The profile of homeless Americans varies. Many move around cities carrying their belongings in wheeled suitcases or supermarket trolleys. In Washington, it’s common to see them in public places like libraries, cafes, and McDonald’s units.
Walking down the streets, “Do you have any change?” One often hears the request. (Do you have any change?).
There are currently no accurate statistics on the total number of homeless people in the United States. The number has been growing year over year since 2017, according to data from USICH, which conducts research on the topic for the US government. As of January 2020, there were 580,000.

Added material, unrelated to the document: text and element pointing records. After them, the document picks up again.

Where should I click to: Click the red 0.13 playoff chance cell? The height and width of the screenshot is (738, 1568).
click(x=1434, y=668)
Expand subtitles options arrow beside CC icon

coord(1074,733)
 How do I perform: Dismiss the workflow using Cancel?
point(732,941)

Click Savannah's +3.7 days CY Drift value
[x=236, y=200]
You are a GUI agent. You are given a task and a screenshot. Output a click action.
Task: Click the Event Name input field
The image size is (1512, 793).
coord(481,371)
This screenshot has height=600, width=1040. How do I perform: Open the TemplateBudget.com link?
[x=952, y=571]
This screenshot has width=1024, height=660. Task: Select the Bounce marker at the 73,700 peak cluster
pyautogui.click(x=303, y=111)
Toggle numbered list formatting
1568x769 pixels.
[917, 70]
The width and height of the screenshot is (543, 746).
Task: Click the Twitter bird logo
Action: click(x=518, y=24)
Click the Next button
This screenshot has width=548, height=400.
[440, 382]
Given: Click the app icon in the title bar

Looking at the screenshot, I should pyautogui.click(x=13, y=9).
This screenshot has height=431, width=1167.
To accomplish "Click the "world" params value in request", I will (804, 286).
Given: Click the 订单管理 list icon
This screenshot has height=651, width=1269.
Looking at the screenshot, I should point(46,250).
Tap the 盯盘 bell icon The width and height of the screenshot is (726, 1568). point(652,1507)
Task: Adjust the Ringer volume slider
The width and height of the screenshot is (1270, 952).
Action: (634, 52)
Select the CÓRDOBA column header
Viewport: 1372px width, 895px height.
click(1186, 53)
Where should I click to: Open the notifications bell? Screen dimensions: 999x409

Because of the pandemic, many cities have stopped counting, fearing it would increase the risk of infection. The most recent USICH report, with data from 2021, only took into account the total number of people in shelters: 326,000. However, the document points out that many places have reduced their ability to expand social distancing at the expense of reducing vacancies during the pandemic.
Lacking vacancies in shelters, cities such as Los Angeles and Washington saw the proliferation of tents lining the streets and squares. In the capital, there are many squares occupied by cottages. They stay in one place for weeks, until suddenly they are taken away. After weeks, they either return or new temporary residents appear.
Major American cities vary in how they handle tents. In Los Angeles, City Hall allows large areas near downtown to occupy. The administration has been putting off completing the homeless census for months. In 2020, before the pandemic, the city had 66,000 homeless people.
In New York, Mayor Eric Adams took drastic measures to reduce the homeless population in downtown areas.
“Adams is very focused on bringing people and companies back to the central districts. Research shows that company workers don’t feel safe, so he starts clearing people’s camps and getting them off the streets,” he pointed out. , executive director of a home-based research center at New York University.
On the other hand, Adams has invested in expanding shelter options, including a new model that seeks to compromise between temporary shelter and permanent housing, where homeless people can stay longer with municipal assistance in places maintained by churches and organizations. .
Both Murphy and Dudley argue that the main way to solve the problem is to expand the supply of available housing and make it more accessible. “In New York, the housing vacancy rate is less than 1%. People who can pay up to $1,500 a month have virtually no housing. What does someone who can’t afford more do?”, he asks. Researcher.
“You can take these abandoned spaces and make space for people who can’t afford to live in them,” Dudley points to the empty buildings. “But I want to get a key to a door that I own, to a place I rent. That’s my big dream.”